■ **Screenshot grounding data**
:::

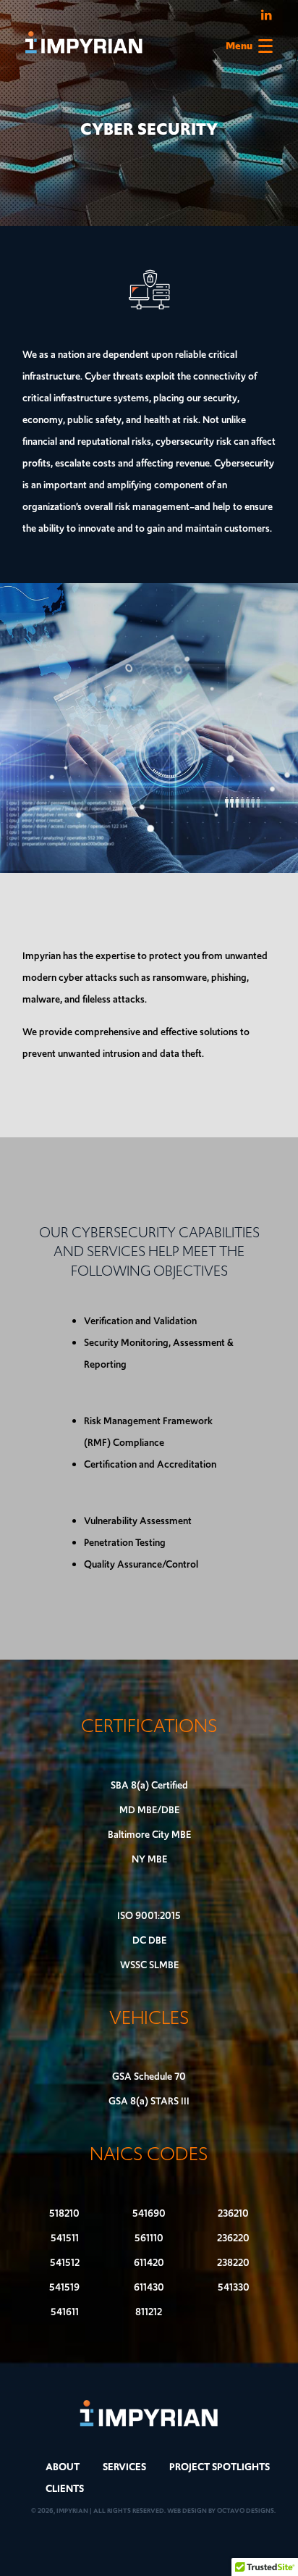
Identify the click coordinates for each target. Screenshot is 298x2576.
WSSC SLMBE (149, 1965)
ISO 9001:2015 (149, 1916)
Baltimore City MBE (149, 1834)
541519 (64, 2287)
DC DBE (149, 1940)
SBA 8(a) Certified (149, 1785)
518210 (64, 2213)
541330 (234, 2287)
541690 (149, 2213)
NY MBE (149, 1859)
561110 (149, 2238)
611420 (149, 2263)
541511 (65, 2238)
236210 (233, 2213)
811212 (148, 2312)
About (63, 2467)
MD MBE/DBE (149, 1810)
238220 (233, 2263)
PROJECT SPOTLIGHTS (219, 2467)
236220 (233, 2238)
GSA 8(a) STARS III (149, 2101)
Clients (65, 2489)
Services (124, 2467)
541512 (65, 2263)
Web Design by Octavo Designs (220, 2510)
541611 (65, 2312)
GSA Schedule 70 (149, 2076)
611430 (149, 2287)
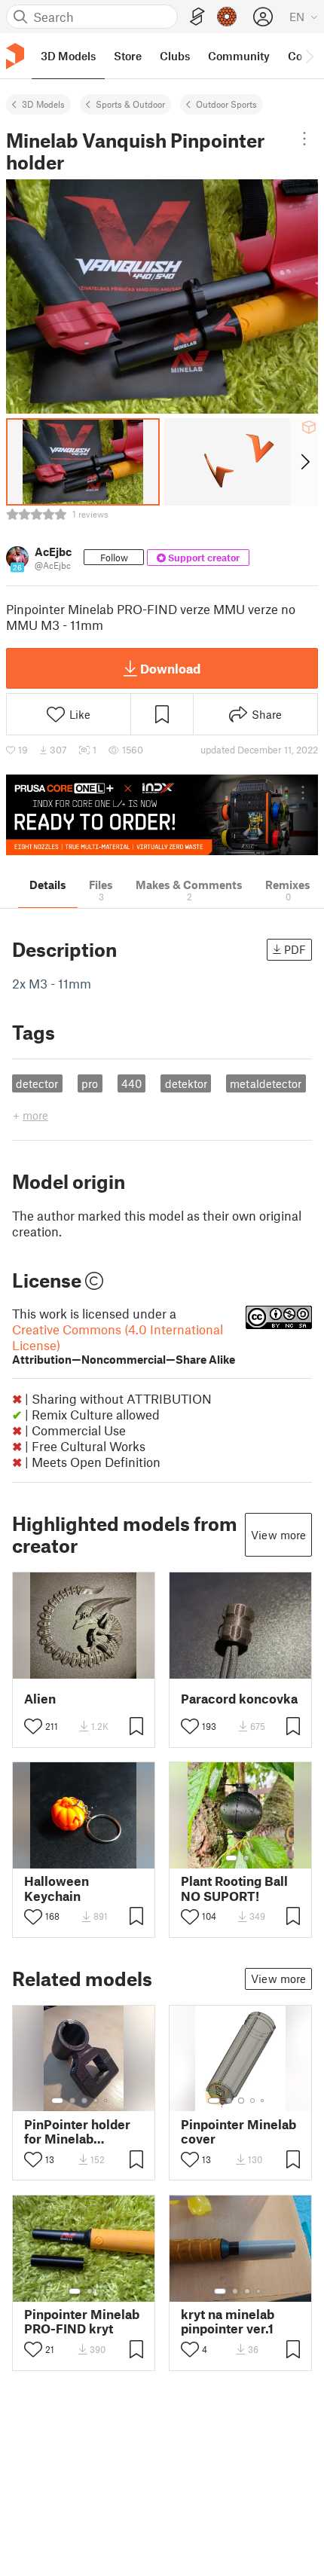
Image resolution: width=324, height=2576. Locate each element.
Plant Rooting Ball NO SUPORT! (234, 1888)
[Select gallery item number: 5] (107, 2101)
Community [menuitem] (239, 56)
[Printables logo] (15, 56)
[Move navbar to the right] (309, 55)
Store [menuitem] (128, 56)
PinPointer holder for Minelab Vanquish (77, 2131)
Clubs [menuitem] (175, 56)
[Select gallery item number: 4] (96, 2101)
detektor (186, 1083)
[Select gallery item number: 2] (246, 1858)
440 (131, 1083)
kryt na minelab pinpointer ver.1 (227, 2321)
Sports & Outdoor (130, 104)
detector (37, 1083)
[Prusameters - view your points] (227, 16)
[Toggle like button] (33, 1726)
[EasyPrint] (197, 17)
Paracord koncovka (239, 1698)
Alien (40, 1698)
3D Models (43, 104)
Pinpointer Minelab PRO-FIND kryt (81, 2321)
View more (278, 1535)
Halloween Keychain (56, 1888)
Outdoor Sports (226, 104)
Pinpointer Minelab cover (238, 2131)
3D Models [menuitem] (68, 56)
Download (170, 668)
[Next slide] (304, 462)
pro (89, 1083)
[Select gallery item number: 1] (231, 1858)
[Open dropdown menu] (304, 139)
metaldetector (265, 1083)
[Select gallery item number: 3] (84, 2101)
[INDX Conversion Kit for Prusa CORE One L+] (162, 815)
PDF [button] (295, 949)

:::

■ **What to produce**
Copy the entries precisely, images excluded.

■ **Solved problem**
Identify the click coordinates for each target. Screenshot is 298x2576.
WSSC SLMBE (149, 1965)
ISO 9001:2015 (149, 1916)
Baltimore City MBE (149, 1834)
541519 (64, 2287)
DC DBE (149, 1940)
SBA 8(a) Certified (149, 1785)
518210 (64, 2213)
541330 (234, 2287)
541690 (149, 2213)
NY MBE (149, 1859)
561110 (149, 2238)
611420 (149, 2263)
541511 (65, 2238)
236210 (233, 2213)
811212 (148, 2312)
About (63, 2467)
MD MBE/DBE (149, 1810)
238220 (233, 2263)
PROJECT SPOTLIGHTS (219, 2467)
236220 (233, 2238)
GSA 8(a) STARS III (149, 2101)
Clients (65, 2489)
Services (124, 2467)
541512 (65, 2263)
Web Design by Octavo Designs (220, 2510)
541611 (65, 2312)
GSA Schedule 70 (149, 2076)
611430 (149, 2287)
Image resolution: width=324, height=2576. Locate each element.
Plant Rooting Ball NO SUPORT! (234, 1888)
[Select gallery item number: 5] (107, 2101)
Community [menuitem] (239, 56)
[Printables logo] (15, 56)
[Move navbar to the right] (309, 55)
Store [menuitem] (128, 56)
PinPointer holder for Minelab Vanquish (77, 2131)
Clubs [menuitem] (175, 56)
[Select gallery item number: 4] (96, 2101)
detektor (186, 1083)
[Select gallery item number: 2] (246, 1858)
440 (131, 1083)
kryt na minelab pinpointer ver.1 (227, 2321)
Sports & Outdoor (130, 104)
detector (37, 1083)
[Prusameters - view your points] (227, 16)
[Toggle like button] (33, 1726)
[EasyPrint] (197, 17)
Paracord koncovka (239, 1698)
Alien (40, 1698)
3D Models (43, 104)
Pinpointer Minelab PRO-FIND kryt (81, 2321)
View more (278, 1535)
Halloween Keychain (56, 1888)
Outdoor Sports (226, 104)
Pinpointer Minelab cover (238, 2131)
3D Models [menuitem] (68, 56)
Download (170, 668)
[Next slide] (304, 462)
pro (89, 1083)
[Select gallery item number: 1] (231, 1858)
[Open dropdown menu] (304, 139)
metaldetector (265, 1083)
[Select gallery item number: 3] (84, 2101)
[INDX Conversion Kit for Prusa CORE One L+] (162, 815)
PDF [button] (295, 949)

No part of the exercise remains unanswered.